4.3 Integrative species diversification studies
Prior to the availability of genomic data, dated phylogenies, paleo-distribution modeling, and statistical analyses of historical demography (Carstens & Richards, 2007; Ellegren, 2014; Knowles, 2009; Knowles & Madison, 2002; Luikart, England, Tallmon, Jordan, & Taberlet, 2003), biogeographers commonly observed patterns of species distributions from which they attempted to infer mechanisms of diversification (e.g. Avise, 2000; Templeton, 2001). The majority of rainforest refugial studies were conducted in this descriptive, pattern-based manner, usually employing only single-locus mitochondrial DNA data sets (e.g. Fjeldså & Lovett, 1997; Haffer, 1969; Mayr & O’Hara, 1986).
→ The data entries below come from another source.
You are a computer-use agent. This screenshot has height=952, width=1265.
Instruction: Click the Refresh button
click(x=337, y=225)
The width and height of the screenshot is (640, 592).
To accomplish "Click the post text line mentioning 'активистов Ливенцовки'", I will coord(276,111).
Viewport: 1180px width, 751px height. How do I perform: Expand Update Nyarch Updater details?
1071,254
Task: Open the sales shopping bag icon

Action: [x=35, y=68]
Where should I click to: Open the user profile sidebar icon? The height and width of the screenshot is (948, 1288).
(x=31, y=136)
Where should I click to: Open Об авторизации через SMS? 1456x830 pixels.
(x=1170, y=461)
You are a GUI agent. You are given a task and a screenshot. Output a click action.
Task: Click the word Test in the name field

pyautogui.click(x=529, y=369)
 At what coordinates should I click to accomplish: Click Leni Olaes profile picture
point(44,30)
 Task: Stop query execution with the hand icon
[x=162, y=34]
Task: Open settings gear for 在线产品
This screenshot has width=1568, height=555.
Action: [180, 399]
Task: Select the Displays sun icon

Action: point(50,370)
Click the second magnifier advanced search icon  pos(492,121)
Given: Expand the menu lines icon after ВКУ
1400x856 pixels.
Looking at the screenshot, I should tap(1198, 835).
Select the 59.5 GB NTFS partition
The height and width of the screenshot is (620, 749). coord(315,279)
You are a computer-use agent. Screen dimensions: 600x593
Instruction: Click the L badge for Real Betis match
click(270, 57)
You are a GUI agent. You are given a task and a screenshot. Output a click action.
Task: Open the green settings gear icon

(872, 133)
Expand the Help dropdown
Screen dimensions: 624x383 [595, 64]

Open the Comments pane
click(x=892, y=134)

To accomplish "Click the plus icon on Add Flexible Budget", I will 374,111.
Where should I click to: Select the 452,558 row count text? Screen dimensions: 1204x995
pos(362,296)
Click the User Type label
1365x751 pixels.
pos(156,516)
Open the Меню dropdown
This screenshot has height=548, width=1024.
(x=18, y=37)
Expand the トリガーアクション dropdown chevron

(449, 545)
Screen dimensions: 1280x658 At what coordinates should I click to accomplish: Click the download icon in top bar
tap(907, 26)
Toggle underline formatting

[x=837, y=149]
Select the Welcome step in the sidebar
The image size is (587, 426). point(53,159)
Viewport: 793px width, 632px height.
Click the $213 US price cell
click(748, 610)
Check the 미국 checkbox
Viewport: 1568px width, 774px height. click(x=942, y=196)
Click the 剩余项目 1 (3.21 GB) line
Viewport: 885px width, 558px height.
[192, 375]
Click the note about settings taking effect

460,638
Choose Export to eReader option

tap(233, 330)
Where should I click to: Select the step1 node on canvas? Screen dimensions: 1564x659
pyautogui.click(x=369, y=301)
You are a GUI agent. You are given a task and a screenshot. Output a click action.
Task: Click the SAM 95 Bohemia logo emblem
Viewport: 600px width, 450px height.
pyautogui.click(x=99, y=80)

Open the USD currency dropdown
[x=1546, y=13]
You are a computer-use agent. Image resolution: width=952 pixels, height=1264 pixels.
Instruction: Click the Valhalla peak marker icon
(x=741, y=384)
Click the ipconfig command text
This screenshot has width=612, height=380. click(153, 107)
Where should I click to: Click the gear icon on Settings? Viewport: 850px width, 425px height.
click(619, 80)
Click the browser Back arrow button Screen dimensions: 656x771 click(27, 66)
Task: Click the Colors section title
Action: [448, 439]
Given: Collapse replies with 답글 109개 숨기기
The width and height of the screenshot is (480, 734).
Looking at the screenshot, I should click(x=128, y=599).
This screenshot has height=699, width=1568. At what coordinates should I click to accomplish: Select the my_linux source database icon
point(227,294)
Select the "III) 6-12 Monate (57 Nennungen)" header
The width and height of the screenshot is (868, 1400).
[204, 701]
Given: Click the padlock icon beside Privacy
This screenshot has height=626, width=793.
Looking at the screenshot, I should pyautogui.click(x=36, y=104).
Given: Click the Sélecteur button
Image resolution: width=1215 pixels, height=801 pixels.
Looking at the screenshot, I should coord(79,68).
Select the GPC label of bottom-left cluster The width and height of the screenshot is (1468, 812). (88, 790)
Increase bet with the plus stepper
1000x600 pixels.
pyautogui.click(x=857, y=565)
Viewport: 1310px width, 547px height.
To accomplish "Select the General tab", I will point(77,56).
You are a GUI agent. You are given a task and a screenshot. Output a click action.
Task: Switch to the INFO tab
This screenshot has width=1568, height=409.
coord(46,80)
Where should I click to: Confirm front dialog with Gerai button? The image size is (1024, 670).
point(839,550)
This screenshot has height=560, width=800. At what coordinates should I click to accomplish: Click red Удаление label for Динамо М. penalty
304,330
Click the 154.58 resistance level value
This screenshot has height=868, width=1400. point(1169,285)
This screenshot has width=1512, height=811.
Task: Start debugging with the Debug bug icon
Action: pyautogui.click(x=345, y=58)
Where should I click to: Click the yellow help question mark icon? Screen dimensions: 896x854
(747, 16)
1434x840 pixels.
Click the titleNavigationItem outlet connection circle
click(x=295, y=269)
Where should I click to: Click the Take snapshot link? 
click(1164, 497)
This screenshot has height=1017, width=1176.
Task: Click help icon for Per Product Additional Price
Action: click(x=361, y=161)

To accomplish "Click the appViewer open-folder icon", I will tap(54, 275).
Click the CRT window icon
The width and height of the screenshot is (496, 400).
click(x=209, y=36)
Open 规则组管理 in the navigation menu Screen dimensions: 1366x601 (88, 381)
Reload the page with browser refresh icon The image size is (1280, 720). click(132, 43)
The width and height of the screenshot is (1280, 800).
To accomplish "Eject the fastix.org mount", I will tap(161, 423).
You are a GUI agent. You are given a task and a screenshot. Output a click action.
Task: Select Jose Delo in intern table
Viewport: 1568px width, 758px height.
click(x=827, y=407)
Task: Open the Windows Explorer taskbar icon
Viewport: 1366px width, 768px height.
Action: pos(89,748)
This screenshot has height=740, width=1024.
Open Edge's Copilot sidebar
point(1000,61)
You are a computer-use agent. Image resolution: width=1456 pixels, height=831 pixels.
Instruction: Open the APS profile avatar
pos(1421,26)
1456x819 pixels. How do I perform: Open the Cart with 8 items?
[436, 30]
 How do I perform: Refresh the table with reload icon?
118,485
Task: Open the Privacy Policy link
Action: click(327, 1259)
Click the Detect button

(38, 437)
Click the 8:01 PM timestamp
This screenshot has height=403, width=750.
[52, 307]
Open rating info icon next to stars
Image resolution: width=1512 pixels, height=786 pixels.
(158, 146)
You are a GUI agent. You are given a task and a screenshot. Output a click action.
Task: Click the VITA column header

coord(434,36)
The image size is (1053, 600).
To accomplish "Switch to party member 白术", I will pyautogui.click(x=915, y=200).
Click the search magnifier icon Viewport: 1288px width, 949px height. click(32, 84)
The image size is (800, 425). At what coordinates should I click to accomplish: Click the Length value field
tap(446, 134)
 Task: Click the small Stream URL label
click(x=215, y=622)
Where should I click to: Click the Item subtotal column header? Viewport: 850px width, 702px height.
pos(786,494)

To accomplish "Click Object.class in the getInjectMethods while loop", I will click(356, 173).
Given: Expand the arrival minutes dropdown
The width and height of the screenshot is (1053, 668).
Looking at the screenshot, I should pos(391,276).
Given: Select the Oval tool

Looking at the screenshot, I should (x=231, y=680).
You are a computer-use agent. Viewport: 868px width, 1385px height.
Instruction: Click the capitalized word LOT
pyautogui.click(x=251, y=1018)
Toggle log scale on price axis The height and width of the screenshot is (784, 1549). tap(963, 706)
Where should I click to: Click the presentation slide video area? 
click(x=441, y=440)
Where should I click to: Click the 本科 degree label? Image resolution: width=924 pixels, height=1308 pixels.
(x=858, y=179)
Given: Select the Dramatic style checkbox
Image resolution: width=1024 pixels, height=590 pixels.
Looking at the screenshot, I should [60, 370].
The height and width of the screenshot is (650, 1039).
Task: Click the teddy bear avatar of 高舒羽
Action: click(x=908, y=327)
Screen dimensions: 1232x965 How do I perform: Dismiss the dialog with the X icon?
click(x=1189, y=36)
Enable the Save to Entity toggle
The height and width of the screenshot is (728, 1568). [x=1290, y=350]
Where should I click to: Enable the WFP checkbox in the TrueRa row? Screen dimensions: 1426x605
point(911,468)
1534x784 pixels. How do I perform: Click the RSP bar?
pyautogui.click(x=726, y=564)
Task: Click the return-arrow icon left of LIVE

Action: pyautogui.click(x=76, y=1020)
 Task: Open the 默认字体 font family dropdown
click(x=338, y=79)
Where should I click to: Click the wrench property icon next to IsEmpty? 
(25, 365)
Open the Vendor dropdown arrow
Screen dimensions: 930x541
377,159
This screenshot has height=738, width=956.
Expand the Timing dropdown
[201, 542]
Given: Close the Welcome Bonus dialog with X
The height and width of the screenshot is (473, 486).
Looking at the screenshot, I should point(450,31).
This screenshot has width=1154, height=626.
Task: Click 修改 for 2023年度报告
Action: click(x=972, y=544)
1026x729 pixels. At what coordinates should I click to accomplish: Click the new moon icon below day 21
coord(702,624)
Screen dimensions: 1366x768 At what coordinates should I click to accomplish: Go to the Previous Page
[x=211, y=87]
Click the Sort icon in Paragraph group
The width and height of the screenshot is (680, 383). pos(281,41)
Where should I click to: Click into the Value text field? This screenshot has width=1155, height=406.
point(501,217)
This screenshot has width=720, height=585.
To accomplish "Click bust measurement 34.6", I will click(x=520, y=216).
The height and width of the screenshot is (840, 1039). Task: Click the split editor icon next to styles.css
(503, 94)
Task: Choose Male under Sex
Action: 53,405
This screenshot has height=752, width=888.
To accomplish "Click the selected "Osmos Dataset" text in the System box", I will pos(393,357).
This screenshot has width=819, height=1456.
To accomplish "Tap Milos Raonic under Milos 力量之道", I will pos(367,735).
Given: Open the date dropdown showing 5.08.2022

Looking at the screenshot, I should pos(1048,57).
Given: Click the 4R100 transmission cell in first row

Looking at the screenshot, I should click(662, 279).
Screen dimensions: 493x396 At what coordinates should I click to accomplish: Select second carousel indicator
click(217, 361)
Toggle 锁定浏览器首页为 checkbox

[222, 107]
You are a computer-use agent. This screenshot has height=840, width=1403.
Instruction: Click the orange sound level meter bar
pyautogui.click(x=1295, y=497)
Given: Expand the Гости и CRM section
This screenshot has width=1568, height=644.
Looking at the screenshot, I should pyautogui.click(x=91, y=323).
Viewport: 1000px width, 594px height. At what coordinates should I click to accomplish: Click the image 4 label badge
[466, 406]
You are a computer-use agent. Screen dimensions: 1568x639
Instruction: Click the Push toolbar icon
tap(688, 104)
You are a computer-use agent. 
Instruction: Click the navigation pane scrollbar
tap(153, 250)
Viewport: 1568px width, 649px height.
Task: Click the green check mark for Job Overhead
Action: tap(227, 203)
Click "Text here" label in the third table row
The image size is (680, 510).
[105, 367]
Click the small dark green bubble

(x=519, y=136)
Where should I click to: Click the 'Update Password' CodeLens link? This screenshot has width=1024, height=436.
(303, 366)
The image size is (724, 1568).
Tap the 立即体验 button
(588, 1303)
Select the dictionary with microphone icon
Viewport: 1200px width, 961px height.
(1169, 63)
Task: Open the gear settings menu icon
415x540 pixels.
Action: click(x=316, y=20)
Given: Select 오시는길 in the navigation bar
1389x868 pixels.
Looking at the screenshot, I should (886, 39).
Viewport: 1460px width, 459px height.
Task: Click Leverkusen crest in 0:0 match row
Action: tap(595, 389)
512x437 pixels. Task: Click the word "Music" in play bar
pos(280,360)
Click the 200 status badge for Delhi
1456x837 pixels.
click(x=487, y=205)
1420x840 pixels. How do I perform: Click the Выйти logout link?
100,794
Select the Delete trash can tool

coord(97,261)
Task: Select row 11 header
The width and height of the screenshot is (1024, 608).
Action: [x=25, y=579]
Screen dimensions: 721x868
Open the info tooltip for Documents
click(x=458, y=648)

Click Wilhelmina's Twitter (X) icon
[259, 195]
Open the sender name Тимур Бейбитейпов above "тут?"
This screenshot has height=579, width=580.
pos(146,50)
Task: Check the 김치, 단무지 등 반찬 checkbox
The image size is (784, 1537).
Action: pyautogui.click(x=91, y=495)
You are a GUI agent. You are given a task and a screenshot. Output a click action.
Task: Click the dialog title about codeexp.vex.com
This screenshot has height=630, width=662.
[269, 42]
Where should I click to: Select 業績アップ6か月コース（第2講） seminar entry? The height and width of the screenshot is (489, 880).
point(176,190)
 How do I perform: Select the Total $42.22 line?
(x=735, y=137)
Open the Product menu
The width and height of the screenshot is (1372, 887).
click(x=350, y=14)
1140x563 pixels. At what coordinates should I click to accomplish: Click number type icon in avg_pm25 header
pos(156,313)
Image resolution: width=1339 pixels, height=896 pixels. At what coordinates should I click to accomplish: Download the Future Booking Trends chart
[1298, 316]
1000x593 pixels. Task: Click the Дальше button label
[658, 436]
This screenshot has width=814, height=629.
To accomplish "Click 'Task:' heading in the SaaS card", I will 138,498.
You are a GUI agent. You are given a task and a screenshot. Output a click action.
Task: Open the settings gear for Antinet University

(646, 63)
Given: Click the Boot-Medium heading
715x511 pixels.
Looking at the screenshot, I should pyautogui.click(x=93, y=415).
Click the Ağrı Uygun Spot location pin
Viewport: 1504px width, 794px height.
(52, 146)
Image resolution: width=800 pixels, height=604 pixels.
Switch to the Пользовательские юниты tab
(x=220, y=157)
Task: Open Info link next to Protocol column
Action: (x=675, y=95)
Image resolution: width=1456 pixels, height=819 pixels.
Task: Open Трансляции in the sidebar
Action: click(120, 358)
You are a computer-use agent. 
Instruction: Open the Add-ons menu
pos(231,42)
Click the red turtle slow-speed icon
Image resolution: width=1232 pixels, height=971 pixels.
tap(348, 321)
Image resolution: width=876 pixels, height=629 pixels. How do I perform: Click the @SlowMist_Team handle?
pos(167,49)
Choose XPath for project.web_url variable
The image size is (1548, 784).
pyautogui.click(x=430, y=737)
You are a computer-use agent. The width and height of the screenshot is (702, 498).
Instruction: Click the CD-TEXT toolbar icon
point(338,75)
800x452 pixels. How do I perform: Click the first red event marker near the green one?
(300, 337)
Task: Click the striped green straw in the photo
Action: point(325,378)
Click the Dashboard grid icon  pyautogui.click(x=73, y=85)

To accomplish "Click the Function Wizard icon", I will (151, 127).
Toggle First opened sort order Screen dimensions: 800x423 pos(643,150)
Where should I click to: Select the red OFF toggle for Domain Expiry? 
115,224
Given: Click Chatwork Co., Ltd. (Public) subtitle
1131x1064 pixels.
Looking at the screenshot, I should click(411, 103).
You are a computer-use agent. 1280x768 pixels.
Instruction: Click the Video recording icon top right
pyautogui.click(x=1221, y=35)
The pitfalls and lack of power in such approaches have been discussed elsewhere (e.g., Knowles & Madison, 2002; Provan & Bennett, 2008; Stewart, Lister, Barnes, & Dalén, 2010), and are not the focus of this study. However, with respect to hypotheses of tropical African species diversification, it is noteworthy that so many of the concepts and hypotheses surrounding refugia have only been evaluated by single-locus data sets during the era of mitochondrial gene phylogeography (but see more recent, multilocus examples in Leaché et al., 2019; Portik et al., 2017).
The complexity of geographic barriers in West and Central Africa, and the association of refugia with areas of high surface relief or riparian zones (Hofer et al., 1999; 2000; Fig. 1), makes it extremely difficult to untangle the relative importance of different diversification mechanisms with distribution data alone (Leaché et al., 2019; Portik et al., 2017). This difficulty is particularly salient in our study system, where distribution data may have suggested the association of populations with hypothesized refugia around the Congo River, Gabon, and in West Africa (refugia 9, 5–8, and 1–3 respectively, Figs. 1, 2). Yet, our dated phylogenies and paleo-distribution models reject the Pleistocene population age and habitat contraction predictions of the refugial hypotheses in favor of the river barrier hypothesis. These results highlight the importance of using an integrative, multidisciplinary approach to statistically distinguish among competing hypotheses to explain high levels of geographically concentrated species biodiversity. Moving beyond pure pattern-based inference, a deeper and more nuanced understanding of the production, partitioning, and maintenance of diversity in complex landscapes may lead to inference of environmental and evolutionary processes that accumulate terrestrial biodiversity in tropical areas, which coincide in many cases with Global Biodiversity Conservation Hotspots (Hrdina, & Romportl, 2017; Mittermeier, Myers, & Mittermeier, 2000; Mittermeier, Turner, Larsen, Brooks, & Gascon, 2011; Myers, 1988) and other imperiled ecosystems of Earth.